On two straight days, Chris Matthews cited hypothetical critics in saying that Sen. Hillary Rodham Clinton is reluctant to admit she made a mistake in voting for the Iraq war resolution because she would be denigrated as a woman who is unable to make up her mind.
For the second consecutive day, MSNBC's Hardball host Chris Matthews cited hypothetical critics in saying that Sen. Hillary Rodham Clinton (D-NY) is reluctant to admit she made a mistake in voting for the Iraq war resolution because she would be denigrated as a woman who is unable to make up her mind. On the March 15 edition of Hardball with Chris Matthews, Matthews suggested that the reason Clinton "doesn't admit" that she regrets her Iraq war vote is that her critics would say, "It's a woman's prerogative to change her mind." On the next day's show, Matthews added that Clinton could be criticized by Republicans as a "fickle woman" if she changed her position on Iraq, and asked: "Is her gender a problem in her ability to change her mind?"
From a discussion between Matthews and former Sen. John Edwards (D-NC) on the March 16 edition of Hardball with Chris Matthews:
MATTHEWS: You know, Hillary Clinton, the senator from New York, will not say what you just said. She has a way of skirting the issue. We had her spokesman on, Mr. [Howard] Wolfson, on last night who said there wouldn't have been a vote to allow force if the administration hadn't made the case it made.
But she won't say that she made a mistake. Is she hemmed in by the fact that she's a woman and can't admit a mistake, or else the Republicans will say, "Oh, that's a woman's prerogative to change her mind," or "another fickle woman?" Is her gender a problem in her ability to change her mind?
EDWARDS: Oh, I don't think her gender has anything to do with this. I think this is an individual, personal --
MATTHEWS: I mean, because how it would be used by the other side. How it -- not objectively, obviously --
EDWARDS: Right. Right.
MATTHEWS: -- but how the other side would use it.
EDWARDS: No, I wouldn't -- I don't think she's concerned about that. I don't think any woman leader in this country should be concerned about that. This is a difficult, independent judgment that people have to make.
From a discussion between Matthews and Wolfson on the March 15 edition of Hardball with Chris Matthews:
MATTHEWS: They said that we would be received as liberators. The vice president said that. And [deputy Defense Secretary Paul] Wolfowitz said the war would be paid for, which now cost us a trillion dollars -- maybe $2 trillion -- before we're out of there. Wolfowitz also said that would be paid for by Iraqi oil. The promises were complete. We bought our way -- we were sold this bill of goods.

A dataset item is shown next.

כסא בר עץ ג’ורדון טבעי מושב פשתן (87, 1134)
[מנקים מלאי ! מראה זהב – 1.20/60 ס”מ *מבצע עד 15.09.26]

Senator Clinton has said, and you know this, she said if she -- the country had known the facts, there would have never even been a vote. Does that explain the fact that she voted for the war to authorize it or is that to say, she would never have even thought of voting for this war?
WOLFSON: Well, look, I think, in life, in politics, you don't get to do do-overs, and we are where we are.
MATTHEWS: Sure we do. We get to dump presidents we don't like. We did over Jimmy Carter, who I worked for, he was bounced. Gerry Ford was bounced.
WOLFSON: You can bounce a president --
MATTHEWS: We bounce presidents all the time. We bounce policies all the time.
WOLFSON: You can -- you can bounce a president, but you can't go back in history and undo what's happened. And I think --
MATTHEWS: Sure you can, you can say, "I'm sorry I voted the wrong way. I was misinformed."
WOLFSON: Well -- But you don't get to turn the clock back and do it over again. You don't get to do a do-over.
MATTHEWS: Would she like to turn the clock back?
WOLFSON: Not that she's told me. It's not something that I've talked about with her.
MATTHEWS: I understand why she doesn't admit you're wrong, because then they'll say, "It's a woman's prerogative to change her mind." I know they'll do all the gender stuff on her. I know why you're not doing it.